Unlike Tokyo, this area feels very confined and almost cozy. The university itself is surrounded in forests and rice fields. There is a bus that takes you either to the mall or the train station. It’s a great place if you love nature but not so great if you prefer city life.
In this kind of environment, personal relationships become the most important part of everyday life. Half of the school comprises of exchange/international students whereas the other half are domestic students from various parts of Japan.
We are all enclosed in this AIU bubble, so it is impossible to avoid certain human interactions. Sometimes because of this, it felt like drama could thrive and friendships were formed/broken at a much faster rate.
Not long after settling here I became gradually more curious about the relationships. We came from all different cultural backgrounds, with different life purposes, and different areas of interest.
Somehow we could come together and provide diverse outlooks.
It was so dissimilar to my accustomed setting of art school; it gave me the opportunity to empathise with people who hadn’t undertaken the same kind of formal art education before. Likewise, they were also building interactions with those outside their respective discipline areas.
Due to the limited studio resources my art practice adapted to what was around me, and just happened to be film photography. Suddenly obtaining film was a lot easier and disposable cameras became so involved in my life.

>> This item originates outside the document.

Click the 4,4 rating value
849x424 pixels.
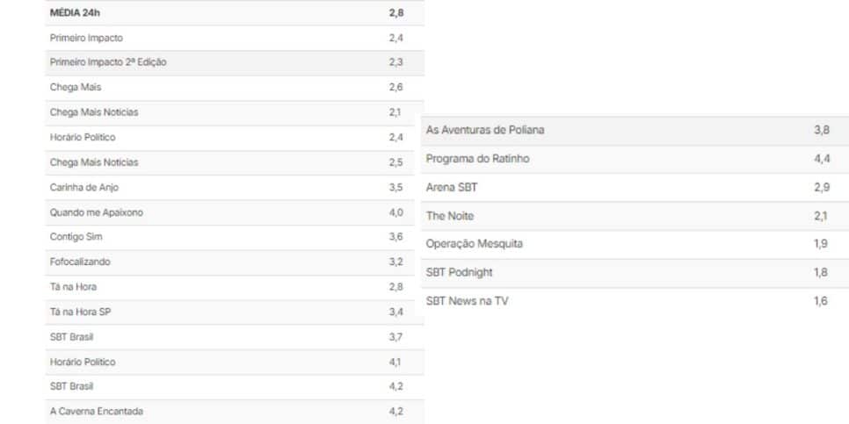[x=822, y=159]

Almost as a natural response I started to experiment with disposable cameras and their relation to lomo photography. Disassembling and putting them back together like mutants, using modified film, and generally breaking all the rules of formal photography that I could at the time.

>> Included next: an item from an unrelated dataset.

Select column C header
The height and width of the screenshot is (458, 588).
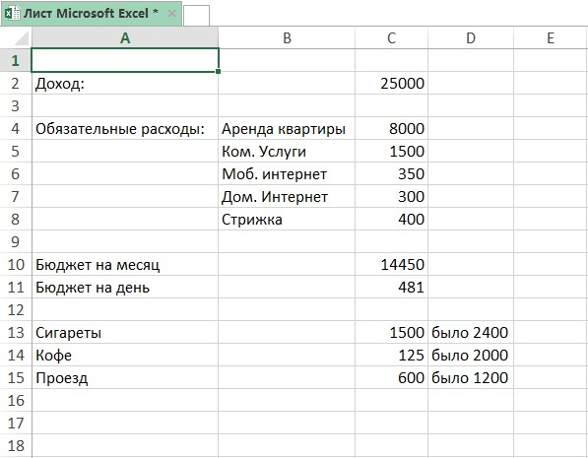(x=391, y=37)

Perhaps because of the close proximity, or maybe by pure chance, the people around me started to utilise disposables. Even people who had never used a film camera before became interested, whilst some were revisiting their past in a new way.
I’d like to present to you, our collection, which acts as a vague retelling of moments and memories for us. One time use in the title refers to the nickname often given to disposable cameras and the concept that these valuable memories can never be repeated.

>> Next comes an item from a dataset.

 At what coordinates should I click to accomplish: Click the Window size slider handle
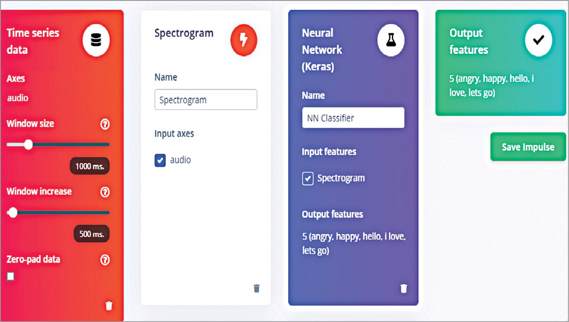28,145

Each photo has its own unique perspective and is like a strange out of context clue. Please try and piece together some of our story.
Every photo was taken on a disposable camera- collaboration project with Jess Oglethorpe (Japanese studies major, England), Joseph Van Alstyne (Japanese language major, America), Julia Kemmerling (Marketing major, Germany), Miranda Stevenson (Anthropology major, Canada), and myself; Edwina Combe (Fine Arts major, Australia).